Excerpted passage:
>>>>>

Greene has noted that Stout's childhood years in Pittsburgh coincided with Betty Davis' move there, and that Stout owned all three of her records as a teenager. In an interview with Greene, she compared the reception of Betty Davis' work with the reception she expected for her own: "People were not ready for her. . . . I think it's going to be the same with my work: 'Oh, that's weird . . . ' And then one day, way down the line when I'm eighty or ninety, it's like, 'Oh, we get it now!' [laughter]"

== Career ==

Elegba (Spirit of the Crossroads) (2015) at the Phillips Collection in 2022

Stout attended Carnegie-Mellon University, where she trained as a photo-realist painter at the CMU School of the Arts. She graduated with a BFA in 1980, where she followed the realist style of Edward Hopper and Richard Estes. She then worked as a professional sign painter, exhibiting her skill by painting convincing images of textures such as glass, plastic and cardboard.

After moving to Washington, D.C., in 1985, Stout was exposed to the gritty reality of urban drug use and racism–themes which she has incorporated into her work. Stout also explores her African-American heritage in her art. Through the African diaspora, as well as the world and her immediate environment, Stout finds the inspiration to create works that encourage self-examination, self-empowerment and self-healing, harnessing the belief systems of African peoples and their descendants.

Additionally, Stout uses imaginary characters to create a variety of artwork, some of which include: painting, mixed media sculpture, photography and installation. Stout is the recipient of awards from the Joan Mitchell Foundation, the Pollock-Krasner Foundation and the Louis Comfort Tiffany Foundation, and has shown her work in solo and group shows throughout the United States, and in England, Russia and the Netherlands.

In 1993, Stout was the first African American to have a one-person exhibition at the Smithsonian Institution's National Museum of African Art. Her exhibition was titled The Eyes of Understanding: Kongo Minkisi and The Art of Renee Stout.

Renee Stout was a 2000 Artist-in-Residence at the Tryon Center for Visual Art in Charlotte, NC. In 2021 she was one of the jurors for The Phillips Collection's juried invitational, Inside Outside, Upside Down, a show that "forces us to remember a time that left us 'confused, battered, and disoriented' through the eyes of 64 D.C.-area artists."

== Artistic style ==

Headstone for Marie Laveau (1990) at the National Gallery of Art in 2022

Combining vestigial African American customs and street culture with the theatrical and carnivalesque, Stout's oeuvre consists of handmade assemblages, installations and tableaus, vibrant paintings, prints, and photographs – all of which are employed in the creation of complex narratives featuring characters conceived by the artist. Her artistic influences include Yoruba sculpture, and the nkisi (sacred objects) of the Central African Congo Basin, which she first saw at the Carnegie Museums of Pittsburgh in her youth.

<<<<<

Data shown:
>>>>>

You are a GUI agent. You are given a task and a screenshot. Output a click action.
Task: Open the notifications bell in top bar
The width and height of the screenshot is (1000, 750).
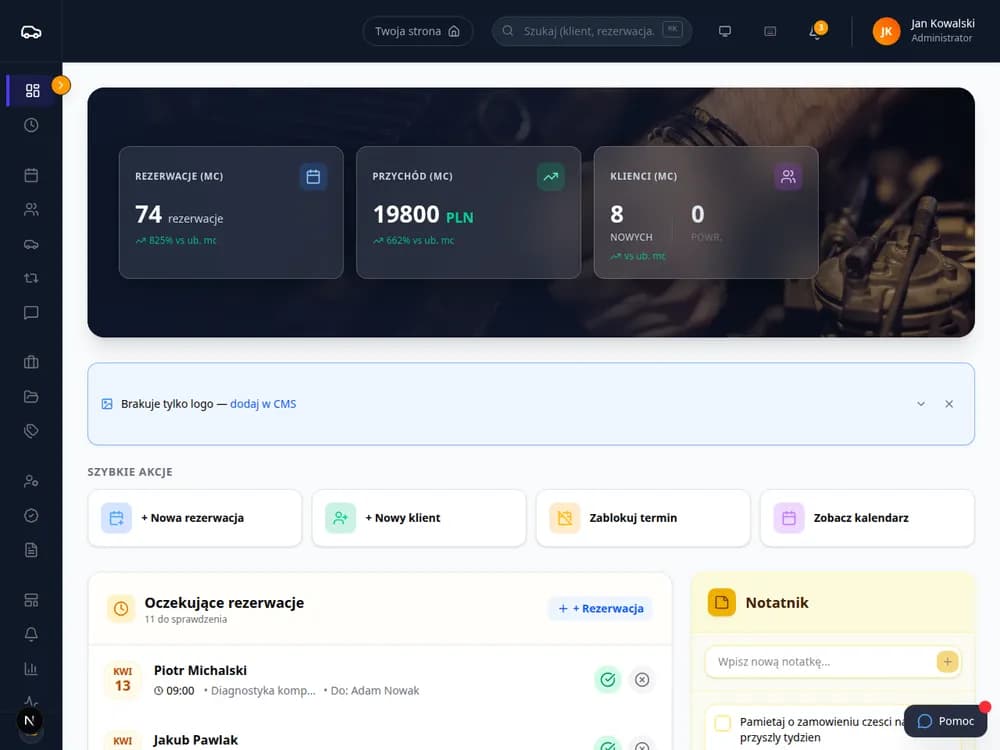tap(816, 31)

<<<<<

Set of tasks:
A) Output the part of the text on Renee Stout between "Additionally, Stout uses" and "of Renee Stout.", inclusive.
B) Answer these questions from the text on Renee Stout:
(i) In what year did Stout graduate with a BFA?
(ii) When did she move to Washington, D.C.?
(iii) Where was she a 2000 Artist-in-Residence?
The listing isn't needed for any of this.

Answers in order:
A)
Additionally, Stout uses imaginary characters to create a variety of artwork, some of which include: painting, mixed media sculpture, photography and installation. Stout is the recipient of awards from the Joan Mitchell Foundation, the Pollock-Krasner Foundation and the Louis Comfort Tiffany Foundation, and has shown her work in solo and group shows throughout the United States, and in England, Russia and the Netherlands.

In 1993, Stout was the first African American to have a one-person exhibition at the Smithsonian Institution's National Museum of African Art. Her exhibition was titled The Eyes of Understanding: Kongo Minkisi and The Art of Renee Stout.

B)
(i) 1980
(ii) 1985
(iii) The Tryon Center for Visual Art in Charlotte, NC